◆ Text segment
══════════
Self-Evaluation Unlocks Any-Step Text-to-Image Generation
Xin Yu, Xiaojuan Qi, Zhengqi Li, Kai Zhang, Richard Zhang, Zhe Lin, Eli Shechtman, Tianyu Wang, Yotam Nitzan
2025-12-30
Summary
This paper introduces a new way to train computers to create images from text, called Self-E. It's a completely new approach, not building on existing methods, and it can generate images quickly and with good quality.
What's the problem?
Traditionally, creating images from text using AI requires a lot of computational steps to get a good result. Existing methods either need a lot of detailed guidance at each step, or they rely on a pre-trained 'teacher' model to learn from. This makes training complex and can limit how fast images can be generated. The goal was to create a system that could learn effectively without needing constant guidance or a pre-existing model, and that could generate images quickly without sacrificing quality.
What's the solution?
══════════
◆ The data
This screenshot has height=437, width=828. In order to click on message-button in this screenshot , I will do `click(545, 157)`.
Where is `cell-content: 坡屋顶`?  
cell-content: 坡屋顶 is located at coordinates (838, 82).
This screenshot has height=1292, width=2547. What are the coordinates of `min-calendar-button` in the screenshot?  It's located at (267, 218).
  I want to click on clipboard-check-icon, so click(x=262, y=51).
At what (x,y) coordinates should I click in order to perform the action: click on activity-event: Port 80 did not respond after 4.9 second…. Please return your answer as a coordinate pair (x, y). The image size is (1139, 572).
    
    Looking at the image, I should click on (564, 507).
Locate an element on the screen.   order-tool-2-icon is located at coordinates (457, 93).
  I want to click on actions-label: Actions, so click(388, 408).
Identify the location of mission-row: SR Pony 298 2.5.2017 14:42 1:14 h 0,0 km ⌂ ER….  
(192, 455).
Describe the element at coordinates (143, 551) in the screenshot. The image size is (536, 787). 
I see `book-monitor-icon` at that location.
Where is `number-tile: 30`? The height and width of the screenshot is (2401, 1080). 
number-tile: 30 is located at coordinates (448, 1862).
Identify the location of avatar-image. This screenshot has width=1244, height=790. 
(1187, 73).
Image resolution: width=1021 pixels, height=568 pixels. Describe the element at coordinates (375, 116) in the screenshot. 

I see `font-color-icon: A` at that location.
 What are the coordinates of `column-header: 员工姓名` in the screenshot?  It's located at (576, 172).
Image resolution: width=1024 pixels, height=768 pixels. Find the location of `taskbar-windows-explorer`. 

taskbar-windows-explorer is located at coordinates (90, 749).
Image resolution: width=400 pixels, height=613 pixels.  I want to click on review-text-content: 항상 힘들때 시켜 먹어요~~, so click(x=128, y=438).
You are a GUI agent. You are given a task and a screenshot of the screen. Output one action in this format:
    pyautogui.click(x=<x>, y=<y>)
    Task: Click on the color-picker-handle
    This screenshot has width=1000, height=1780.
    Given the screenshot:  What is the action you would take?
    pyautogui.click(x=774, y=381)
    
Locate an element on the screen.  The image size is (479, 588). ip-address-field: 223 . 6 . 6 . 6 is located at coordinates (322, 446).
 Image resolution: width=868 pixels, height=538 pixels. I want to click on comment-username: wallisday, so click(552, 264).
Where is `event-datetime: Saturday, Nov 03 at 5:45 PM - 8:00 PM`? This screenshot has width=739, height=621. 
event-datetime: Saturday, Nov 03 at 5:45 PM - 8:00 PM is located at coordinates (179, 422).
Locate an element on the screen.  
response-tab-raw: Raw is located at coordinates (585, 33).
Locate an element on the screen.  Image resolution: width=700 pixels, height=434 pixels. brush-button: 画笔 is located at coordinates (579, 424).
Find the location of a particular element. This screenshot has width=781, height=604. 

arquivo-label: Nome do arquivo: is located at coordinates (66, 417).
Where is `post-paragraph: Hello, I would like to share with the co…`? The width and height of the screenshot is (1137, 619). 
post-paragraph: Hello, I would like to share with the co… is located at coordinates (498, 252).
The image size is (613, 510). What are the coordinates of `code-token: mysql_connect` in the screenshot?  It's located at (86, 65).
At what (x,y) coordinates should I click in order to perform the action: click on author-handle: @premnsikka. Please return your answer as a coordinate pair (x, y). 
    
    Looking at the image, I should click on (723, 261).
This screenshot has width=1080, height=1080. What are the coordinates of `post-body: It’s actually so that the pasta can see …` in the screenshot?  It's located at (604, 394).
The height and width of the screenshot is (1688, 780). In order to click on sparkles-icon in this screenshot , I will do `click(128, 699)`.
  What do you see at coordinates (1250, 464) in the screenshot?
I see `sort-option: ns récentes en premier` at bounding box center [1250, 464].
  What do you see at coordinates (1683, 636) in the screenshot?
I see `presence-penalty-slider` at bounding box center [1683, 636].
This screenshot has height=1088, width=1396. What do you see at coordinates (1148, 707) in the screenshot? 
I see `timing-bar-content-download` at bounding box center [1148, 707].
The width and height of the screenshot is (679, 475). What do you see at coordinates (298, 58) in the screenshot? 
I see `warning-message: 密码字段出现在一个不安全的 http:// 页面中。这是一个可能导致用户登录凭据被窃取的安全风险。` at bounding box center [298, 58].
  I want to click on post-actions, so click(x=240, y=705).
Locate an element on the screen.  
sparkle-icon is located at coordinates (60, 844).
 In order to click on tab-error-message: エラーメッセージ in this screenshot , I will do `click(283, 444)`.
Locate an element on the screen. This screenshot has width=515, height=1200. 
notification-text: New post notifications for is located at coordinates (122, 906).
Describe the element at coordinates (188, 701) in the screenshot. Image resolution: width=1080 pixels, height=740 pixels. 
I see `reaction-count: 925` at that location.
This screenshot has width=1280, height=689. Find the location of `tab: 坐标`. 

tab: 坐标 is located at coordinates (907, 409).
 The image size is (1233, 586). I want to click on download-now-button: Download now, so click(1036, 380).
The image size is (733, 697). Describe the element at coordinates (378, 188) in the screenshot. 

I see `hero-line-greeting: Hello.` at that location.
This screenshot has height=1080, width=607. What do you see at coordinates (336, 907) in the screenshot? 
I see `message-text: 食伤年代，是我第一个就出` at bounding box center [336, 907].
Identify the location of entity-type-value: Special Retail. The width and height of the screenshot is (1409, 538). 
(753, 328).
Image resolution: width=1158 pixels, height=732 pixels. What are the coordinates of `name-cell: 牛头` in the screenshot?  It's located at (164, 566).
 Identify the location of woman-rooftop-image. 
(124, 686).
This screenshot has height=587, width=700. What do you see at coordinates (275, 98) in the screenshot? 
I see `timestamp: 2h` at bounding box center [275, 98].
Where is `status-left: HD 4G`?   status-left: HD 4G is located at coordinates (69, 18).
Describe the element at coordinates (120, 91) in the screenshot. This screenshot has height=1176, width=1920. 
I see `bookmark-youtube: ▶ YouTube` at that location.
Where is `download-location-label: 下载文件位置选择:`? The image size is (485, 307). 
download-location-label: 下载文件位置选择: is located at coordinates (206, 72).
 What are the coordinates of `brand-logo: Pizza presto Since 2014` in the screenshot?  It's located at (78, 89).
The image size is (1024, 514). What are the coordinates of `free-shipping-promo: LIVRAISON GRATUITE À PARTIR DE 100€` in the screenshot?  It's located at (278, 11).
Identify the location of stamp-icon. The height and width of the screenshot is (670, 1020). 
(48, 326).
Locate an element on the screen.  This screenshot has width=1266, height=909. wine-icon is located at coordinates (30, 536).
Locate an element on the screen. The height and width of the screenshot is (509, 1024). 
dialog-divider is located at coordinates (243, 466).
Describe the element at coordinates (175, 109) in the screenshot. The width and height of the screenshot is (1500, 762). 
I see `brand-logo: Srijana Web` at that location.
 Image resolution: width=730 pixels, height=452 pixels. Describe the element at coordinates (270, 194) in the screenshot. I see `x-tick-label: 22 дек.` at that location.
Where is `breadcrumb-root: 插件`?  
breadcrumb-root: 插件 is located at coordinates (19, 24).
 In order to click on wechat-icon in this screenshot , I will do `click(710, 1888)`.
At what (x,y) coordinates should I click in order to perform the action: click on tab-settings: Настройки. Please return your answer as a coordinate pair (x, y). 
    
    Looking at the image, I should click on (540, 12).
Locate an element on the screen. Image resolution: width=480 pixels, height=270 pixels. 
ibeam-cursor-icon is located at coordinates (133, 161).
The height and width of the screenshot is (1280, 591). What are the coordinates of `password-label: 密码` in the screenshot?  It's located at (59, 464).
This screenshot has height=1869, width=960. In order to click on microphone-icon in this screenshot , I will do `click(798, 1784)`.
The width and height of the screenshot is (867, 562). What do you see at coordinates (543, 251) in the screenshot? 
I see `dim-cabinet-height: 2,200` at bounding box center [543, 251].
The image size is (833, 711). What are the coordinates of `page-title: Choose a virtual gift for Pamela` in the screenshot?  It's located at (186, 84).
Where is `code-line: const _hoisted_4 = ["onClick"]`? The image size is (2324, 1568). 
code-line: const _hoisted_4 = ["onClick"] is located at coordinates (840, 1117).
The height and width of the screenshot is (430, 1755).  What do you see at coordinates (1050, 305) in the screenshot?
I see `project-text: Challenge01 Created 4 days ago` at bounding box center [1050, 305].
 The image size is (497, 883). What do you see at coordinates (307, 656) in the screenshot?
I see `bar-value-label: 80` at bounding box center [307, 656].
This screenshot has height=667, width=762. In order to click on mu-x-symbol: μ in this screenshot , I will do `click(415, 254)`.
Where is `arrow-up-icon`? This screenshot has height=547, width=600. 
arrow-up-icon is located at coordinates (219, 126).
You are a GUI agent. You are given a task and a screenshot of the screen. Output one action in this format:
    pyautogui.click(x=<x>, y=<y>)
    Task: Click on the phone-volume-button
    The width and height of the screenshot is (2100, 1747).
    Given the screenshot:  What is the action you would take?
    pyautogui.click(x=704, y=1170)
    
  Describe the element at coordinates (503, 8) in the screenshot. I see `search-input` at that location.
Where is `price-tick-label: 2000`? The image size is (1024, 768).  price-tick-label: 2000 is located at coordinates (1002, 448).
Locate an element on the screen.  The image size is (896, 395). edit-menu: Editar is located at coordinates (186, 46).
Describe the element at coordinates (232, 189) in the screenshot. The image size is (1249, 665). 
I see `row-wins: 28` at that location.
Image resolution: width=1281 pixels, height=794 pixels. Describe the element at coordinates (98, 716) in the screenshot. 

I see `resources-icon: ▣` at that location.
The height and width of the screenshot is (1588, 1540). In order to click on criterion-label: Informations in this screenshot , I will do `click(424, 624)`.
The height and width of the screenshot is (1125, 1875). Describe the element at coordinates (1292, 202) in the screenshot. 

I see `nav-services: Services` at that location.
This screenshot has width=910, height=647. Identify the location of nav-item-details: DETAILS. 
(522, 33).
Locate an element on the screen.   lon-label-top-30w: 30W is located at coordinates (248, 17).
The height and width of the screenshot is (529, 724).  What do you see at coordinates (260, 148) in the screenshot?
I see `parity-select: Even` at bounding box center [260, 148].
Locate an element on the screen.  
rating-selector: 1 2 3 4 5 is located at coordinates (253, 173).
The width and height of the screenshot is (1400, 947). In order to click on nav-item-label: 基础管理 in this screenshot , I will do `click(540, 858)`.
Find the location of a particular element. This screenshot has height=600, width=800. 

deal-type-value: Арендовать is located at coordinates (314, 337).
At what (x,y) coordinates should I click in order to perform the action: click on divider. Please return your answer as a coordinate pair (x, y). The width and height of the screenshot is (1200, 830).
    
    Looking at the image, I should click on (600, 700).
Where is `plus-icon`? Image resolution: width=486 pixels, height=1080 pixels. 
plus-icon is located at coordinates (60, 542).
══════════
◆ What this exercise asks
**1)** Copy the passage from the Self-E paper summary word for word, starting at "Self-Evaluation Unlocks Any-Step" and ending at "with good quality.".
**2)** Write what comes next in the Self-E paper summary, picking up right after its last line.
The records were drawn from a separate source unrelated to the Self-E paper summary.

◆ Outputs for the tasks
**1)**
Self-Evaluation Unlocks Any-Step Text-to-Image Generation
Xin Yu, Xiaojuan Qi, Zhengqi Li, Kai Zhang, Richard Zhang, Zhe Lin, Eli Shechtman, Tianyu Wang, Yotam Nitzan
2025-12-30
Summary
This paper introduces a new way to train computers to create images from text, called Self-E. It's a completely new approach, not building on existing methods, and it can generate images quickly and with good quality.

**2)**
The researchers developed Self-E, which learns like a 'Flow Matching' model but with a key difference: it constantly checks its *own* work. As it generates an image, it evaluates how good it looks based on its current understanding, essentially teaching itself. This self-evaluation allows it to learn quickly and efficiently, bridging the gap between methods that need lots of guidance and those that need a teacher model. It doesn't need either, and can generate images well even with very few steps.
Why it matters?
This research is important because it's the first system that can create high-quality images from text, from scratch, and at any speed. It can generate images very quickly for applications where speed is crucial, but also take more time to create highly detailed images when needed. This unified approach makes text-to-image generation more flexible and scalable, potentially leading to faster and more accessible AI image creation tools.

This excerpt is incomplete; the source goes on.